In the early part of the 18th century, Benjamin Franklin was in Philadelphia working as an apprentice to his brother who was a printer. In those days, newspapers were local, generally with a relatively small circulation, and the letters to the editor were avidly devoured by readers, who read them, answered them, copied them and shared them.
You know, something like a status update on Facebook.
Franklin wanted in. He didn’t want to just clean up around the shop and learn to set type. He wanted to write. But he was only 16 years old. You can imagine the delight with which his brother would have received an article Ben wrote and submitted for publication.
So Ben did something that was very common practice in those days.
He created a pen name.
He called himself “Silence Dogood” and wrote a series of letters to the editor (his brother) and caused no end of speculation as to his identity.
No one ever guessed who he was—he finally revealed his identity and his brother was really peeved.
But the important thing is that nobody thought that “Silence Dogood” was really a widow writing these letters. They knew the name was a pen name.
Writers still use pen names from time to time today. Sometimes authors do it, especially if they write more than one genre of book, so that their romance novel fans don’t think that the horror story they wrote is a romance novel.
And people who comment on the internet do it.
Only today, on the net, we call them “screen names.”
It’s a rich tradition. In many ways, social media is very like those small newspapers dotted all over the country—they were driven by readers, not by advertisers. Revenue came from sales of the papers, not by sales of ads. There was a back and forth, a true conversation, even heated arguments (see Thomas Jefferson and John Adams if you want some glorious insults to fling about) that make a lot of Facebook fights look tame indeed.
Let’s suppose for a second that one of the Disaffected came over here and began commenting using a screen name.
Do you think I care for one second if they do?
I would be delighted to have any of them join the conversation and if they want to use a screen name, that’s fine. What do you think would happen? Are they going to be able to present cogent reasonable arguments that convince me that I am wrong? More power to them if they can. That would be great and I would readily admit the error and correct it (I already did this before, so it’s nothing new.)
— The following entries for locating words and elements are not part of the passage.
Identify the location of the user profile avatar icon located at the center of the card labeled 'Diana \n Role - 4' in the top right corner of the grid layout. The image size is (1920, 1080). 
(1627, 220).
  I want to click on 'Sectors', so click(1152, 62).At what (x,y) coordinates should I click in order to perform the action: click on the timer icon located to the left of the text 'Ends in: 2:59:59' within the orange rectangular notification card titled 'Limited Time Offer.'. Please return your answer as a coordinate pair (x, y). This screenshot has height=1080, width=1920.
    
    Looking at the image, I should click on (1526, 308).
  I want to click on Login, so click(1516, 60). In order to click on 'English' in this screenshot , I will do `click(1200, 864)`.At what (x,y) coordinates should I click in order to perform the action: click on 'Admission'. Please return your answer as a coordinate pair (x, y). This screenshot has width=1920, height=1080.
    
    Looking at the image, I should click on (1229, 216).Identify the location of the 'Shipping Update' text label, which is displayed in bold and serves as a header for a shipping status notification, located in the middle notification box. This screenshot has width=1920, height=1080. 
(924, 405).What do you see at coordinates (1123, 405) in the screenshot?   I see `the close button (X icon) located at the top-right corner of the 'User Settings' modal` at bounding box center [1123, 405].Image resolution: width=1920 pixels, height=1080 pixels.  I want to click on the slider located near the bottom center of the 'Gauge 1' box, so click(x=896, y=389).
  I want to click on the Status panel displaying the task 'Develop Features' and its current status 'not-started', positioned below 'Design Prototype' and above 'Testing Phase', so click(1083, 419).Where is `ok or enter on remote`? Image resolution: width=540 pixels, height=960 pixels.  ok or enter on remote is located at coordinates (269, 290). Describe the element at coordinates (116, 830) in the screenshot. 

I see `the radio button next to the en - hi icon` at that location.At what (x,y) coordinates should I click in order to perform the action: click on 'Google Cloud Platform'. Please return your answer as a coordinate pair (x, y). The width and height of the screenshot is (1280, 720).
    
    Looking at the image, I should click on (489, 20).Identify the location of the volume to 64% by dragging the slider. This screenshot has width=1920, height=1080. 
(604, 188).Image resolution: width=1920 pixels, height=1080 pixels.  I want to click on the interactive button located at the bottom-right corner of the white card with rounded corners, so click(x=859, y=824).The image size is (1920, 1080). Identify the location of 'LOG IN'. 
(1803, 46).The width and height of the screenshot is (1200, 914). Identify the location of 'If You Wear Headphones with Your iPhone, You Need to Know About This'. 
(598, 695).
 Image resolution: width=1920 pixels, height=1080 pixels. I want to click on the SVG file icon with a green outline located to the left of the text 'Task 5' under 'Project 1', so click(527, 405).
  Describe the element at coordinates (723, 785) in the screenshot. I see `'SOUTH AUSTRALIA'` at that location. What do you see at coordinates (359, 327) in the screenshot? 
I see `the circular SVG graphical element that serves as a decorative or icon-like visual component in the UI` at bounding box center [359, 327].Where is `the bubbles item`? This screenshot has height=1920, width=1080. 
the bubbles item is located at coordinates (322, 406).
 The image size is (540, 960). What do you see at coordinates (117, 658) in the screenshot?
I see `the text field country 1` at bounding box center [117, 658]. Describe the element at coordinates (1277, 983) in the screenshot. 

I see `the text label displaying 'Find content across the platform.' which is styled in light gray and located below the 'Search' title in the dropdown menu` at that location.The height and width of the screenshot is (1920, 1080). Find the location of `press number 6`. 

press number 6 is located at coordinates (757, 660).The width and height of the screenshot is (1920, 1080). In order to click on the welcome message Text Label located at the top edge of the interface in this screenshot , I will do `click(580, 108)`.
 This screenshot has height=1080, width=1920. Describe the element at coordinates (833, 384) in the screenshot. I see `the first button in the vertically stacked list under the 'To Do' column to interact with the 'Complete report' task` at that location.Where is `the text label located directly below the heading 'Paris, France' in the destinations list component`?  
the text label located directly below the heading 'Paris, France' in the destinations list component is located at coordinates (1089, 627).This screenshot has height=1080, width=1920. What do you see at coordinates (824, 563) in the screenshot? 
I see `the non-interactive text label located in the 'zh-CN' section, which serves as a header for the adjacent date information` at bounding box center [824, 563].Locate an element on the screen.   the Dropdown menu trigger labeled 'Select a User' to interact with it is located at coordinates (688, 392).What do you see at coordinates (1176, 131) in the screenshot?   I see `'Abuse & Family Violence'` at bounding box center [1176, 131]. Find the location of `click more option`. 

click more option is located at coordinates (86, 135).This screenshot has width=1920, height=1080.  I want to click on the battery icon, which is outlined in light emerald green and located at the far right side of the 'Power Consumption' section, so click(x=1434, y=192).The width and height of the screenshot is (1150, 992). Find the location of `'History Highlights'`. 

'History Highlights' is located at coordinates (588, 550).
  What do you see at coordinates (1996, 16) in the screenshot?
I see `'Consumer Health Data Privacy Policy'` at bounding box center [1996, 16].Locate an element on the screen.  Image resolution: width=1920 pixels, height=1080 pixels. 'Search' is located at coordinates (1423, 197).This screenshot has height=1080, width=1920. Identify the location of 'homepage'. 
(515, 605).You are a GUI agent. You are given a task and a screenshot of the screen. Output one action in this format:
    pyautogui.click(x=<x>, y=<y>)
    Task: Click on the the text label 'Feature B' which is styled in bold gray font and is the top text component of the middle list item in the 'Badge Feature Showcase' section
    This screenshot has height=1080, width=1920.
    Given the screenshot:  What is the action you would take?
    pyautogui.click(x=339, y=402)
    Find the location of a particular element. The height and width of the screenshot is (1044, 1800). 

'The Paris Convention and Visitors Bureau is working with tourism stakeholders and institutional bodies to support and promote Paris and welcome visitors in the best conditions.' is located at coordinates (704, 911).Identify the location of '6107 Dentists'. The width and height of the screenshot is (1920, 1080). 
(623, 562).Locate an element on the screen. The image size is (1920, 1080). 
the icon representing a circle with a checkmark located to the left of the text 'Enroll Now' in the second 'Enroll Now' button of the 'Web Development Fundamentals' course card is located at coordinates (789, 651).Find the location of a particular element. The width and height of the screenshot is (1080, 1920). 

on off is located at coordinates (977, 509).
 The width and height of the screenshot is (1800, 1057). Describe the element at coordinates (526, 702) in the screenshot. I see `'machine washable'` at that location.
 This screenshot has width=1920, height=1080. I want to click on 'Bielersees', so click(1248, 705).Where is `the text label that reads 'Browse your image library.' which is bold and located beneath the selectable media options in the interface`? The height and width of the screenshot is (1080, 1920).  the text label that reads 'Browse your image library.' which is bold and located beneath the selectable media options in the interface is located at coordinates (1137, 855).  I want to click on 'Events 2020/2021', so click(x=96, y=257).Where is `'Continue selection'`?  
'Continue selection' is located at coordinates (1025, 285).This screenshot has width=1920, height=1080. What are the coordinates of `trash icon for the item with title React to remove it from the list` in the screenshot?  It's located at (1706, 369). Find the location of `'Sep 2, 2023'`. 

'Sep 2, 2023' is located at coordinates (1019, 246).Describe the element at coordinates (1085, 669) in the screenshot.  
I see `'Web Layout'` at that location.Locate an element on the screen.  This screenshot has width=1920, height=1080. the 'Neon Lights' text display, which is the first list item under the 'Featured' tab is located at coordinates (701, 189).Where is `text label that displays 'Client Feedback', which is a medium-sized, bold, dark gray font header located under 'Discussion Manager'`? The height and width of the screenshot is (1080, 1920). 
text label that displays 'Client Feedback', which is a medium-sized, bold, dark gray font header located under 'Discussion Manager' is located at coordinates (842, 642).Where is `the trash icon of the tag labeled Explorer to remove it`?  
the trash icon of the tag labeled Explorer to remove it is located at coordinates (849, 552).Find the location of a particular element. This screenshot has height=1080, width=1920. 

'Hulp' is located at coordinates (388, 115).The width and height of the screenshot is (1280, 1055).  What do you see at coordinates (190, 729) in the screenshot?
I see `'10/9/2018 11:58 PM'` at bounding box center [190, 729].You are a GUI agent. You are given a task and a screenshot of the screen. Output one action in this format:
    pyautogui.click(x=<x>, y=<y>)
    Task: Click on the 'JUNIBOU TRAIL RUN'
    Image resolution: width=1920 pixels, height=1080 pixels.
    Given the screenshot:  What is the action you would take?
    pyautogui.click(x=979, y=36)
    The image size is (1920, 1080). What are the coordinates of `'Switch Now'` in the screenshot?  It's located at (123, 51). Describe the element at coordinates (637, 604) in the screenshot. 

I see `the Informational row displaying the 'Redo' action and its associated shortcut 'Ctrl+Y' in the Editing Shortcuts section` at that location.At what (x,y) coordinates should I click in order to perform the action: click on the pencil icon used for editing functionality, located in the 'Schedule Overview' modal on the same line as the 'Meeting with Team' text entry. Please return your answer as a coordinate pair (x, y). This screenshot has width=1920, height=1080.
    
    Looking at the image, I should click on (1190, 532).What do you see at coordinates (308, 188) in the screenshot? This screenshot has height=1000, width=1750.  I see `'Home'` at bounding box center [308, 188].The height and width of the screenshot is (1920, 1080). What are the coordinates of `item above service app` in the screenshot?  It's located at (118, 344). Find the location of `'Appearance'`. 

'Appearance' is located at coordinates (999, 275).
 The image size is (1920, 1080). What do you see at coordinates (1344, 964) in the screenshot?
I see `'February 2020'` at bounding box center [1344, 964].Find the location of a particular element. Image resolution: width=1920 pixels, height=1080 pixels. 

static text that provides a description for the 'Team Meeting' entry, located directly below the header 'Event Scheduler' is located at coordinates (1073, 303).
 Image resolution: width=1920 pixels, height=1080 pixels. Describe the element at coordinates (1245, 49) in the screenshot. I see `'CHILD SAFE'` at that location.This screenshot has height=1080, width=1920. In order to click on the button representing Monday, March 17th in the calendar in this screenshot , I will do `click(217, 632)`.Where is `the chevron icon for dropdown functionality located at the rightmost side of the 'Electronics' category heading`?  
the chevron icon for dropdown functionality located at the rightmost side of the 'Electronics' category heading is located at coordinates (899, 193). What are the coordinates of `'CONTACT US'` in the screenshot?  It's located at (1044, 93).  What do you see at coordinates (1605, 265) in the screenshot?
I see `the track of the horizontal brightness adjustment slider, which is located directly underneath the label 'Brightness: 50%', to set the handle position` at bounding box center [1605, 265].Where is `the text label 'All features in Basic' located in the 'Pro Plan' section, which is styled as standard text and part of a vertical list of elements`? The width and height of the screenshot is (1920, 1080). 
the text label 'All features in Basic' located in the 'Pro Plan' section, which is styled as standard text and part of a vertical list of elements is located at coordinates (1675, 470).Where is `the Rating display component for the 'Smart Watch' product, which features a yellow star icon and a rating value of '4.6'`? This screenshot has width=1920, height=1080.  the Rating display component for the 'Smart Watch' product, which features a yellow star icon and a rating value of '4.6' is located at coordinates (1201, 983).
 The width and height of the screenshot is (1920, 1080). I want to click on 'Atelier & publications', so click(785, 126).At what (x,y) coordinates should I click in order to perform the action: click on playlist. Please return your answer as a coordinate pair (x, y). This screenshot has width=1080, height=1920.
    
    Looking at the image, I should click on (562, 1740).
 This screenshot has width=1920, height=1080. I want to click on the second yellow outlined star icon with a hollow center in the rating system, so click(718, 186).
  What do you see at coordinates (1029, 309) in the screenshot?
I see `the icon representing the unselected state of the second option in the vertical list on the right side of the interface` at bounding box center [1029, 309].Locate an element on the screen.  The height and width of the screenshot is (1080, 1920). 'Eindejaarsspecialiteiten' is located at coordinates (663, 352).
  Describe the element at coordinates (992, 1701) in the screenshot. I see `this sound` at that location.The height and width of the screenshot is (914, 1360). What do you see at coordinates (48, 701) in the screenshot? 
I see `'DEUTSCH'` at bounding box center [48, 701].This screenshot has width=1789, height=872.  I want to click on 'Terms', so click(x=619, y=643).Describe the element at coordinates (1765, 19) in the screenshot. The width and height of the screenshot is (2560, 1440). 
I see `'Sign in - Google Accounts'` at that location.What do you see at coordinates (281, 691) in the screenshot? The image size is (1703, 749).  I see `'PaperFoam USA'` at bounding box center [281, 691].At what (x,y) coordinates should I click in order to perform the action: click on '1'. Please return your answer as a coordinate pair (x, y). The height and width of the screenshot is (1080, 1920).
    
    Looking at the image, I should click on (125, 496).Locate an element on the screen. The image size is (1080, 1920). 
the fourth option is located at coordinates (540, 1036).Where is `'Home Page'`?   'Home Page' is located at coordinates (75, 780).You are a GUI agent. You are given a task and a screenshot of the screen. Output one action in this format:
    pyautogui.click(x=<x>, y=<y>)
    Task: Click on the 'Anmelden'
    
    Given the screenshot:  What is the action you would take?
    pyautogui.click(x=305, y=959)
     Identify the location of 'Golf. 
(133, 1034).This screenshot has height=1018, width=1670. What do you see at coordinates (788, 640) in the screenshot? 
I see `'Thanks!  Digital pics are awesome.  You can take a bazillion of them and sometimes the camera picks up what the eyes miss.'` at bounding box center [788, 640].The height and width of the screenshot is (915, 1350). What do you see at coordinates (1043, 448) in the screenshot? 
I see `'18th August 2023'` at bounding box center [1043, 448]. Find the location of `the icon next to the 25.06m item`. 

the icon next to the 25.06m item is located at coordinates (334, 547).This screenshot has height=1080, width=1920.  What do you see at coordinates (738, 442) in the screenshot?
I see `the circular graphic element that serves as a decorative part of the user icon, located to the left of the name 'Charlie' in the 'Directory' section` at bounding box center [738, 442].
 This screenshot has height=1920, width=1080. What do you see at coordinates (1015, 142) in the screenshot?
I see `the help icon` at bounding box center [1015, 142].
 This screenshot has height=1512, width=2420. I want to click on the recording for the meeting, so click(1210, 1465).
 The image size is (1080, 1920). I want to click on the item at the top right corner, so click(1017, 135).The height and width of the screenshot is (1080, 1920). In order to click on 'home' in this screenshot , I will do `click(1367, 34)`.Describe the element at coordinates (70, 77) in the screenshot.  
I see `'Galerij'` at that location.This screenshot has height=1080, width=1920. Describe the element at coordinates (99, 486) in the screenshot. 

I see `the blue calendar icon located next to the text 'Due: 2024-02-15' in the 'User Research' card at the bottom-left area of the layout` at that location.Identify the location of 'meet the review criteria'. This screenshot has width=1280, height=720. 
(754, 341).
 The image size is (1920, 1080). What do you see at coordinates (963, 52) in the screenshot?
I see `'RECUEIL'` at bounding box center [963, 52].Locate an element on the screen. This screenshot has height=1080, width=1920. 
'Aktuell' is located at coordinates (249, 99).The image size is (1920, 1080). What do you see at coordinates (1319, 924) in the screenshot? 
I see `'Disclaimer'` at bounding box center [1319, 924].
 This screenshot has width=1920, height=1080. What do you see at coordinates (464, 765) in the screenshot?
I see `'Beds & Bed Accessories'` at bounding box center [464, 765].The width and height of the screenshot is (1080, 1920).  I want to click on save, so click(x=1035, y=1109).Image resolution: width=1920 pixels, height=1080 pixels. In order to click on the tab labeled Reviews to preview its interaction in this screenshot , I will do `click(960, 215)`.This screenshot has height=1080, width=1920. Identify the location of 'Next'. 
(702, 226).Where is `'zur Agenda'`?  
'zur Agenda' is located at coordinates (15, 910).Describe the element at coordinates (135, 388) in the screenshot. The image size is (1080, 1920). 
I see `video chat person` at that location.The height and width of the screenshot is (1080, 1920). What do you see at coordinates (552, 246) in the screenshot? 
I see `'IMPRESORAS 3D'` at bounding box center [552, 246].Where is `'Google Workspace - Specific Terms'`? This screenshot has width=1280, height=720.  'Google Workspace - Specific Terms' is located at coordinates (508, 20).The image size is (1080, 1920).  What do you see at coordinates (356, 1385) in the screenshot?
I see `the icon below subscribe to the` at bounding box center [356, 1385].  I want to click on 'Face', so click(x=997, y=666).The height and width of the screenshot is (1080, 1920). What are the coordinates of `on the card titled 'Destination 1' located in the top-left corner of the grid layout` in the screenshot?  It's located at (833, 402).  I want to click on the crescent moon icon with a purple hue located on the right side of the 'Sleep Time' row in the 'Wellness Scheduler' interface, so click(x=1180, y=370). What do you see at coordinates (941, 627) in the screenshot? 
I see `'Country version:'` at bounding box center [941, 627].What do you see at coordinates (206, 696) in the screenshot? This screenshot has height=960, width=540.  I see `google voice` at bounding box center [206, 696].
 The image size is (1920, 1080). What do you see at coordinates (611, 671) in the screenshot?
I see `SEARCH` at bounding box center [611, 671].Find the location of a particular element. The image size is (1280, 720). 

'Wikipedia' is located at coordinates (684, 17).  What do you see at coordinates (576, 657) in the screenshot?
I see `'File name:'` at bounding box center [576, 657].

Brenda Bough was not a screen name. Brenda Bough was a fake identity. The intent was not to engage in a conversation without revealing that you’re a 16-year-old boy. The intent was to spy, to gain access to remarks, conversations, photos, and information that was not intended to be shared publicly.
I know who most of the people are here who are using screen names. There are a few I don’t know, but I don’t care. The rules are the same for everyone, from Linda Fossen to Tita Wyatt and Fly on the Wall.
Those who choose to use screen names do so for a reason and nobody needs to know what that reason might be. They are following a very highly respected tradition, and I will not invade their privacy.
Maybe, like Ben Franklin, Fly is only 16 years old.